Tailored Cyclodextrin Pore Blocker Protects Mammalian Cells from Clostridium difficile Binary Toxin CDT

Some Clostridium difficile strains produce, in addition to toxins A and B, the binary toxin Clostridium difficile transferase (CDT), which ADP-ribosylates actin and may contribute to the hypervirulence of these strains. The separate binding and translocation component CDTb mediates transport of the enzyme component CDTa into mammalian target cells. CDTb binds to its receptor on the cell surface, CDTa assembles and CDTb/CDTa complexes are internalised.
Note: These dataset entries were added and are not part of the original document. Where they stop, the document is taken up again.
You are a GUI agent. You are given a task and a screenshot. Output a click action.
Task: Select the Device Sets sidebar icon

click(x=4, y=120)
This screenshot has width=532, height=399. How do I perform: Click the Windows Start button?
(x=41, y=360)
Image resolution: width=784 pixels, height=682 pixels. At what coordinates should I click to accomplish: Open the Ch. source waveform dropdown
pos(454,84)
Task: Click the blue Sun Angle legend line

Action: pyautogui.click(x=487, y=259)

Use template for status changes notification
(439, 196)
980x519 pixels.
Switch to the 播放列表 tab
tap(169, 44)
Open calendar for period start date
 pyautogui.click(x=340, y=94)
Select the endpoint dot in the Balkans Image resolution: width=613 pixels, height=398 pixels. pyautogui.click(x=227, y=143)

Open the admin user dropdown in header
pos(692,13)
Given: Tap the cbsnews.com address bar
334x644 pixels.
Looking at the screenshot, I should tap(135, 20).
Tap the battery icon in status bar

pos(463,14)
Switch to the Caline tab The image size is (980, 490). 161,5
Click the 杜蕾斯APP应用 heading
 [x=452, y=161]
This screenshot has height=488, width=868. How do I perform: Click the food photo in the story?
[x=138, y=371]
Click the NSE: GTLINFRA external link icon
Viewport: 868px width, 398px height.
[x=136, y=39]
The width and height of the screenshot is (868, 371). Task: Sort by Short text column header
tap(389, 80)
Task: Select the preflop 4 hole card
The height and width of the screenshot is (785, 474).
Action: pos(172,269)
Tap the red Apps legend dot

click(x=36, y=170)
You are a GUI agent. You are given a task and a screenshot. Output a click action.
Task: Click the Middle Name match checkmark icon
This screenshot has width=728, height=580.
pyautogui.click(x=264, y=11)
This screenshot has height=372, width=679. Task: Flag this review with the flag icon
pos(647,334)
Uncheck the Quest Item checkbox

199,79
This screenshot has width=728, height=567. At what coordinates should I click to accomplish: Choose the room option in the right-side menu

In acidic endosomes, CDTb mediates the delivery of CDTa into the cytosol, most likely by forming a translocation pore in endosomal membranes. We demonstrate that a seven-fold symmetrical positively charged β-cyclodextrin derivative, per-6-S-(3-aminomethyl)benzylthio-β-cyclodextrin, which was developed earlier as a potent inhibitor of the translocation pores of related binary toxins of Bacillus anthracis, Clostridium botulinum and Clostridium perfringens, protects cells from intoxication with CDT. The pore blocker did not interfere with the CDTa-catalyzed ADP-ribosylation of actin or toxin binding to Vero cells but inhibited the pH-dependent membrane translocation of CDTa into the cytosol. In conclusion, the cationic β-cyclodextrin could serve as the lead compound in a development of novel pharmacological strategies against the CDT-producing strains of C. difficile.